In the next few paragraphs, if you can stick through this somewhat mundane and talked-to-death topic for a few minutes, I’ll spell out the exact reason why I hate Facebook, and why you should as well. Now, I know its a terrible thing to tell you how you should feel, no one can really do that, but genius marketers try all the time. I also know that it’s really none of my business what anyone online uses, as I don’t work for Facebook or Google, or actually anyone other than myself… So why do I care? Well, perhaps because this is mildly important, and I think that people are missing the boat or simply dismissing the boat.

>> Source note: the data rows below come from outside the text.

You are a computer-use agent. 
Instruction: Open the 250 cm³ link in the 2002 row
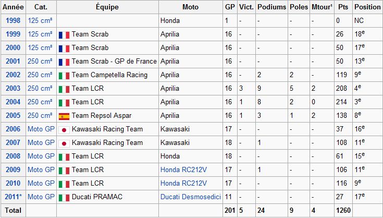pyautogui.click(x=40, y=75)
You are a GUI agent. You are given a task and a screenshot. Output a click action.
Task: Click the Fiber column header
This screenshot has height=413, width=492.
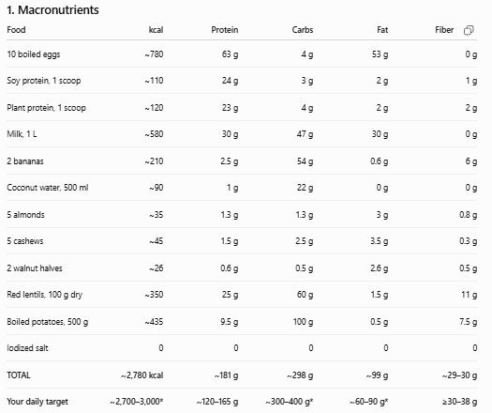point(444,30)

This is serious business, people. So, please, stick through this post with an open mind. 

I hate Facebook

Before I get into why I hate Facebook, you should understand that I think it’s a well done service. They’ve done an amazing job at opening people up to the Internet, and have helped how people trust the web. They’ve helped make the Internet, itself, a common thing in the day-to-day, now more than ever. They didn’t do it alone; but they helped quite a bit.

I have family members on a website, that’s neat. I have old high school friends on a website, that’s also neat. More importantly, it’s not about who’s on a website, but what it took, via a fundamental shift, to get these people to actually join a website, and understand the abstracts associated with social-sharing on the Internet.

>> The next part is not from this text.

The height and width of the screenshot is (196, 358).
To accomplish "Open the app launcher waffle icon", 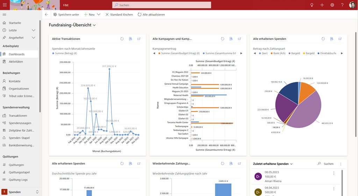I will point(5,5).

If Facebook was all fairy dust and unicorn utopia, aimed at building trust within humanity to get better at sharing on the Internet, however, they would promote the Internet. The fact is, Facebook isn’t a philanthropist aiming their hard spent time and efforts at simply making the world a better and more-open place. The single-most important fact that you need to understand is that Facebook generates Revenue, and not just from people applying to make Facebook apps.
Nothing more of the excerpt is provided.